I think cycling is good physical therapy for an injured foot. I get all of the benefits of warm blood flow without any of the motion that sparks pain. That is my theory, and I'm sticking with it.

So I have this idea about training to be a faster rider. It is loosely based on ideas I culled from magazine articles and blogs, minus the necessary gauging equipment and coaching: intervals, climbing, and in general more riding near my perceived lactate threshold (i.e. sucking as much air as I can tolerate without passing out.) While ramping up my effort on the bike to improve my fitness seems like a great theory in abstract, I think it is going to be much more difficult to achieve in actual practice.

I rode an easy spin with a tailwind out to the glacier to check out the new slab of bright blue ice exposed Saturday during the largest calving in years (I couldn't see much of it behind the detached chunks of ice floating in the lake and blocking the view.) Deciding that my foot was a nonissue, I resolved to work on my speed by riding all-out for a mile, then recovering for a mile, than going all-out again, etc., all the way home.

The first interval went well. I was riding a bike path, huffing audibly and peeling off layers in the 47-degree dampness of the afternoon. Shortly after my first recovery period ended, however, I turned to face the brunt of the headwind. The rain kicked up a notch and, because I had stashed all of my rain layers away, needled through my jersey and stung my skin. I was hot and cold at the same time, unsure what to do about it, and already committed to the hard pedalling. I decided to tough it out.
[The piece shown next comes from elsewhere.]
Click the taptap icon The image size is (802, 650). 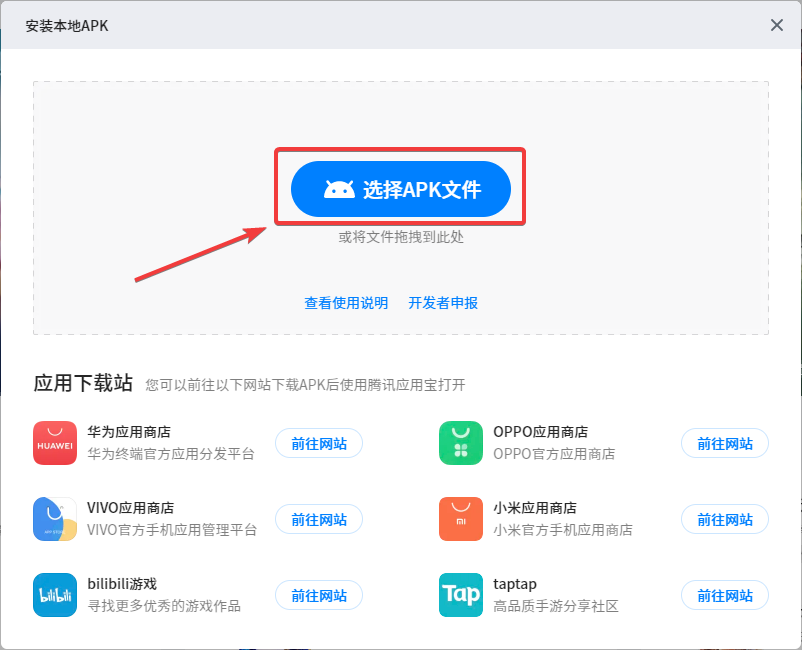[x=460, y=595]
By the beginning of interval three, I was just plain cold, and wet to boot, but I was nearing home, and it was time to ride hard again. As I launched into the pedals, the fountain of snot that I had been fighting back through my sinuses suddenly gushed into my throat, leaving me choking and sputtering and slowing my speed just to catch my breath. The horizontal rain was moving fast enough now to force my eyelids into rapid blinking. In the confusing midst of strobelight vision, I caught a long line of jarring potholes just as traffic was really bearing down. I regained my composure, put my head down, and spun the pedals. I no longer had any goals in my mind. I was in survival mode ... conserve energy ... keep eyes open ... move toward home ... move toward home.

I feel like I can rec ride in this stuff forever. But speed? There's got to be an easier way.